Material for the task:
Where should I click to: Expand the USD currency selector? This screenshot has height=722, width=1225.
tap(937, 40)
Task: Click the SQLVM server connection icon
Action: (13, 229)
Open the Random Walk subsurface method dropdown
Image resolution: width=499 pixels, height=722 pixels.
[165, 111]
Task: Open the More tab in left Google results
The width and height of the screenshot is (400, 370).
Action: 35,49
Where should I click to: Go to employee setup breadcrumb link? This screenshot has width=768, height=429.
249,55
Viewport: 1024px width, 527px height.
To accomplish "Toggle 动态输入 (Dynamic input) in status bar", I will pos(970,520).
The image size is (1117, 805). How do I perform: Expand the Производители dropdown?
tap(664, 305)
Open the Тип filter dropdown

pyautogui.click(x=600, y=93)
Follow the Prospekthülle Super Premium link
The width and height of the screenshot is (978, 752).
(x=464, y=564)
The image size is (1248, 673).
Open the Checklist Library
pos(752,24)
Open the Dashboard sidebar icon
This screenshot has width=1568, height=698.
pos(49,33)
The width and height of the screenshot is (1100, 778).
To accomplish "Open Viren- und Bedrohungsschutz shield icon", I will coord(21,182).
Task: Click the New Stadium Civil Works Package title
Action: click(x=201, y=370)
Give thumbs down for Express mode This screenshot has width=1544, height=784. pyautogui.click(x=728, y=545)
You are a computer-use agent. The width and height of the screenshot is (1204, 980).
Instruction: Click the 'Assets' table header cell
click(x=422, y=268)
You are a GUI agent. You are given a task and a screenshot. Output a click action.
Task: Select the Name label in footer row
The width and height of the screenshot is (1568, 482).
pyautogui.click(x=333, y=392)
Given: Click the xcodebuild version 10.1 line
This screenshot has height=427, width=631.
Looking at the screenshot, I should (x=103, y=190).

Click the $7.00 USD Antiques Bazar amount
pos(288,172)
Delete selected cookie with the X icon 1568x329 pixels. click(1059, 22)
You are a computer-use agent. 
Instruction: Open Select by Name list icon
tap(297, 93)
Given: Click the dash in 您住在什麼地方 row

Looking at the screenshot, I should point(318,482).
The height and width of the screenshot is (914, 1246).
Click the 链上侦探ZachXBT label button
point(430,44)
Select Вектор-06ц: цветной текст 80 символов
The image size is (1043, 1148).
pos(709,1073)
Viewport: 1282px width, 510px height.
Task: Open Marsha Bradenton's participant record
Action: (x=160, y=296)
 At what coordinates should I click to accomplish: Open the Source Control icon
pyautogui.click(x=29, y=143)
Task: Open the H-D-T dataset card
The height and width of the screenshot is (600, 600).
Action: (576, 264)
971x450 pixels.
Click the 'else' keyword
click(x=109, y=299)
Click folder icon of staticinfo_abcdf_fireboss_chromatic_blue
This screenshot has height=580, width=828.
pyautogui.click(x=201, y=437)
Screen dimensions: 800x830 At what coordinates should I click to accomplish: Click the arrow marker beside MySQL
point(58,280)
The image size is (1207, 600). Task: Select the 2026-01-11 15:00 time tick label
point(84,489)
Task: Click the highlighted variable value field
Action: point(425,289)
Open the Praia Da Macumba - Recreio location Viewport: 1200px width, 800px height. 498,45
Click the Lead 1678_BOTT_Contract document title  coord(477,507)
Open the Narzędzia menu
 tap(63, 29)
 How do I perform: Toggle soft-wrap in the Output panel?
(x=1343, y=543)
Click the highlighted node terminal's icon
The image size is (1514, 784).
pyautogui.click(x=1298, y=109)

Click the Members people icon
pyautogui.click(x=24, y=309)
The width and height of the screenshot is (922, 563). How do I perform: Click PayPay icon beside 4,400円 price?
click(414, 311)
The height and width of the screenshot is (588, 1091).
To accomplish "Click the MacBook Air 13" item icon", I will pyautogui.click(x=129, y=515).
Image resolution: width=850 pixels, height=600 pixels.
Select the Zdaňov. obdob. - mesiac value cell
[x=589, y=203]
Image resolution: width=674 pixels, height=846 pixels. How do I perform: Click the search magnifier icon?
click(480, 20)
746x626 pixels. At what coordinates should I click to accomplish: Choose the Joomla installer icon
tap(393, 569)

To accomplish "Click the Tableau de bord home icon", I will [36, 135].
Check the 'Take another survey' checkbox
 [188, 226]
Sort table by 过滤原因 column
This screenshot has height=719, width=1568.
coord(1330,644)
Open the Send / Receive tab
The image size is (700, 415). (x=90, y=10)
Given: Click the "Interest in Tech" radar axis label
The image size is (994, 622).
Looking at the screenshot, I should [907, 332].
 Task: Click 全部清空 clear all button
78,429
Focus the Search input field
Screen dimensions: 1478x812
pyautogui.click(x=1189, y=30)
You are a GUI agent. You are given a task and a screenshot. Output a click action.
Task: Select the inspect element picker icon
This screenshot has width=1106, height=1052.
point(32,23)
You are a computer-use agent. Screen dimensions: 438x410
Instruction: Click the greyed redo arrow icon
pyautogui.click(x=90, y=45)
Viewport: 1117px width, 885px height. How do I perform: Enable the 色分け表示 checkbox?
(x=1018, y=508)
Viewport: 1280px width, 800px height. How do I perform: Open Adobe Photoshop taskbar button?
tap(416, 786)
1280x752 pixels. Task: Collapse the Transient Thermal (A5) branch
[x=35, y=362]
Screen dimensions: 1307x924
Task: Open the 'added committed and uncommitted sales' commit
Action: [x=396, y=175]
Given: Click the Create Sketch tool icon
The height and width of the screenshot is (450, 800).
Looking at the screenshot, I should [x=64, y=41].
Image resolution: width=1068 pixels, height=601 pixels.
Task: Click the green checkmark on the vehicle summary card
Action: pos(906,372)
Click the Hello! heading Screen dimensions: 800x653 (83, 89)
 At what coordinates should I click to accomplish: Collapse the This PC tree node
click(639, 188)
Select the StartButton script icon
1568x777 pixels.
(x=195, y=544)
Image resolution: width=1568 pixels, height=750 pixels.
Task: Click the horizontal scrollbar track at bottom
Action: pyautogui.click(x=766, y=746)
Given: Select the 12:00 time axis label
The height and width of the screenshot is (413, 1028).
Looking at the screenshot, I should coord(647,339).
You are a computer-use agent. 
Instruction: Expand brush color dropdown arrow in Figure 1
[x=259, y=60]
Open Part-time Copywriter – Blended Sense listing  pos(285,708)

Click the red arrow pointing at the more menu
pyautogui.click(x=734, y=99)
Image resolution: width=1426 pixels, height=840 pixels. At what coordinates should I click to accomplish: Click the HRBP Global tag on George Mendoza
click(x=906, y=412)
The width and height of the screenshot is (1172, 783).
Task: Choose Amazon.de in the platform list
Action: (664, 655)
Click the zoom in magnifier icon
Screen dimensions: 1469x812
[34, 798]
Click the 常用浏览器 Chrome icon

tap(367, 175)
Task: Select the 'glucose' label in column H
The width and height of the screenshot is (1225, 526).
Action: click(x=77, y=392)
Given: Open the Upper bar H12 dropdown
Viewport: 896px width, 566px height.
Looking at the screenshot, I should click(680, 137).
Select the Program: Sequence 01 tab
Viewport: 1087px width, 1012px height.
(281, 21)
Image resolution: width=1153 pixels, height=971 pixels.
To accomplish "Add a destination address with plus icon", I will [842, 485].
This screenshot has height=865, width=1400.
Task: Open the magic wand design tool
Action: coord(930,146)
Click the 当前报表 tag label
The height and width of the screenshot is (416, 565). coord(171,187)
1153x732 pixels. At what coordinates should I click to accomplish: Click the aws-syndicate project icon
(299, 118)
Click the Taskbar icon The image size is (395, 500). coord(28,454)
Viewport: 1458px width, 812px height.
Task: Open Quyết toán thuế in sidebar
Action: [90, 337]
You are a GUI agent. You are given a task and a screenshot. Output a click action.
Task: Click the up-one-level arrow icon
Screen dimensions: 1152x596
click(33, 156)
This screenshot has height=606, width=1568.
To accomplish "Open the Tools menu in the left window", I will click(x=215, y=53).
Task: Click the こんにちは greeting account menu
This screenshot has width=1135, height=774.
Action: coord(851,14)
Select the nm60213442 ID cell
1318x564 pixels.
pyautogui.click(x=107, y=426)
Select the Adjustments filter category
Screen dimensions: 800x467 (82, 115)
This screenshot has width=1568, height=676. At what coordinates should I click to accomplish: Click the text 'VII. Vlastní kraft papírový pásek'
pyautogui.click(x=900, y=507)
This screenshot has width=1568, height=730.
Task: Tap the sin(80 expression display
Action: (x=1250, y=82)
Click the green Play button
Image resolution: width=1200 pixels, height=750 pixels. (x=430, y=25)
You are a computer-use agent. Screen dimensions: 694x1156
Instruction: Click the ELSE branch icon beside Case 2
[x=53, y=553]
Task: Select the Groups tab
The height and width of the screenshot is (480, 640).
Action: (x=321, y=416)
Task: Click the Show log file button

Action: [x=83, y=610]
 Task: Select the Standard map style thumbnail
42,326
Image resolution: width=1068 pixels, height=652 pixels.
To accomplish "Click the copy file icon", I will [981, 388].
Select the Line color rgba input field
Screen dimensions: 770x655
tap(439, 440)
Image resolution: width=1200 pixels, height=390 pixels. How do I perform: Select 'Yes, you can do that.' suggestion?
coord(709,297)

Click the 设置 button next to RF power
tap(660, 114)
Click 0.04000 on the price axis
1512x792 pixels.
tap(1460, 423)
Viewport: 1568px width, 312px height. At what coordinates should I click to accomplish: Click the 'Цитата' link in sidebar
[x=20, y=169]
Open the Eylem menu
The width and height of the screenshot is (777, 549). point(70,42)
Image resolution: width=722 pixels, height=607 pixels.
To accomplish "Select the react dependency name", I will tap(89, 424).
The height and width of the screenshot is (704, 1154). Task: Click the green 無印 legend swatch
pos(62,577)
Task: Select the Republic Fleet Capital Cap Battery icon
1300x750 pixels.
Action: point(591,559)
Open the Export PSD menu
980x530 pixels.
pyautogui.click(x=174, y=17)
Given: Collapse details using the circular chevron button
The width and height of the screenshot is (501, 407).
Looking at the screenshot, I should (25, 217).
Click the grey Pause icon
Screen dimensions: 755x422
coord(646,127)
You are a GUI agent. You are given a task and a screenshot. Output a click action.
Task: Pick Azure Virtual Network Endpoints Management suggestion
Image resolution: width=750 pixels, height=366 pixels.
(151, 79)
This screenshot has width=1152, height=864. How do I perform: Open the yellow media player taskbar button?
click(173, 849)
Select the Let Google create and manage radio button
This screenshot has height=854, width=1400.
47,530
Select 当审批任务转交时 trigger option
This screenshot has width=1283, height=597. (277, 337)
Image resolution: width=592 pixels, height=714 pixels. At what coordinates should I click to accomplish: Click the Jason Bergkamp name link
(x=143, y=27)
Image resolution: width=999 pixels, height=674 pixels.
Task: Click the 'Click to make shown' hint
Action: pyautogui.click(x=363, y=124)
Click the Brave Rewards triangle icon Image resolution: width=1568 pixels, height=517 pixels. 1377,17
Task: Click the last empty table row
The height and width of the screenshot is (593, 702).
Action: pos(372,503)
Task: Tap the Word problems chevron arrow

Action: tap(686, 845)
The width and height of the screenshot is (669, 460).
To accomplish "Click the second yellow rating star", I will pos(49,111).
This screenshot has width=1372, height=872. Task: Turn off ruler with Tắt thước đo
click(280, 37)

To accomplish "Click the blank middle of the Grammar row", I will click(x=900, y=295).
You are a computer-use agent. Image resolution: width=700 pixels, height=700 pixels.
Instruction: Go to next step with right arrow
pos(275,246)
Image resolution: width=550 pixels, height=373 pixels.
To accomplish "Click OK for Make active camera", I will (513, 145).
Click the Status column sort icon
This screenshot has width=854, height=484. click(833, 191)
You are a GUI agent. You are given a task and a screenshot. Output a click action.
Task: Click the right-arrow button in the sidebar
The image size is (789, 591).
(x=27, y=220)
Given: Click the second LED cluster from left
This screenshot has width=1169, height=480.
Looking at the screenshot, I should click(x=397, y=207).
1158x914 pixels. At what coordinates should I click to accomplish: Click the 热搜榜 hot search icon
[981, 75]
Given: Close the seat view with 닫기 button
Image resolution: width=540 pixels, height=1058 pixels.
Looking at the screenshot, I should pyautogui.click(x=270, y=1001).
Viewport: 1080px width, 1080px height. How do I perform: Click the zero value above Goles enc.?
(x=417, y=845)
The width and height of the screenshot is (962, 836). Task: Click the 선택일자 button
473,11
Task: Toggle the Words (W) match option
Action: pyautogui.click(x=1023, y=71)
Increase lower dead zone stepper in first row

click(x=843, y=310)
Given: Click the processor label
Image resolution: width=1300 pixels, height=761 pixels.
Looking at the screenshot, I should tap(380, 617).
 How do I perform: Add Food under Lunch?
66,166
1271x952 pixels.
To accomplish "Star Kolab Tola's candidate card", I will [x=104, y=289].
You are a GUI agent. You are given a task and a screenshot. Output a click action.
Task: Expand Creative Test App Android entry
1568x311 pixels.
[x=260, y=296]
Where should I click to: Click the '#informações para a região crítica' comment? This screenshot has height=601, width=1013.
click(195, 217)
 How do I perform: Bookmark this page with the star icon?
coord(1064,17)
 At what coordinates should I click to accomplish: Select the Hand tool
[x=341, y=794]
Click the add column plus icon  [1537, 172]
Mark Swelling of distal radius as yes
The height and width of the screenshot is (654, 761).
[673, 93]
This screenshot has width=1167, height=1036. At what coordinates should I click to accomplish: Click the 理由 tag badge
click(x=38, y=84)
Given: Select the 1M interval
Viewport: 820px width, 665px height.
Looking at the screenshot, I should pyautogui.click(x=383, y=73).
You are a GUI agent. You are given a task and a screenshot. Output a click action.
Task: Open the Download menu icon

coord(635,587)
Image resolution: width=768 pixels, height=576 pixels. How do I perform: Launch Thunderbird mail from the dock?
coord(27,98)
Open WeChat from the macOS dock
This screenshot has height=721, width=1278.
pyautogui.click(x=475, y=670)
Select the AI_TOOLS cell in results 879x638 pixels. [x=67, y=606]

To do:
Within the material above, extract exactly the lines that start at the line containing "Screen dimensions: 1478x812" and stop after the line containing "You are a computer-use agent. Screen dimensions: 438x410", and only those.

Result for this task:
Screen dimensions: 1478x812
pyautogui.click(x=1189, y=30)
You are a GUI agent. You are given a task and a screenshot. Output a click action.
Task: Select the inspect element picker icon
This screenshot has width=1106, height=1052.
point(32,23)
You are a computer-use agent. Screen dimensions: 438x410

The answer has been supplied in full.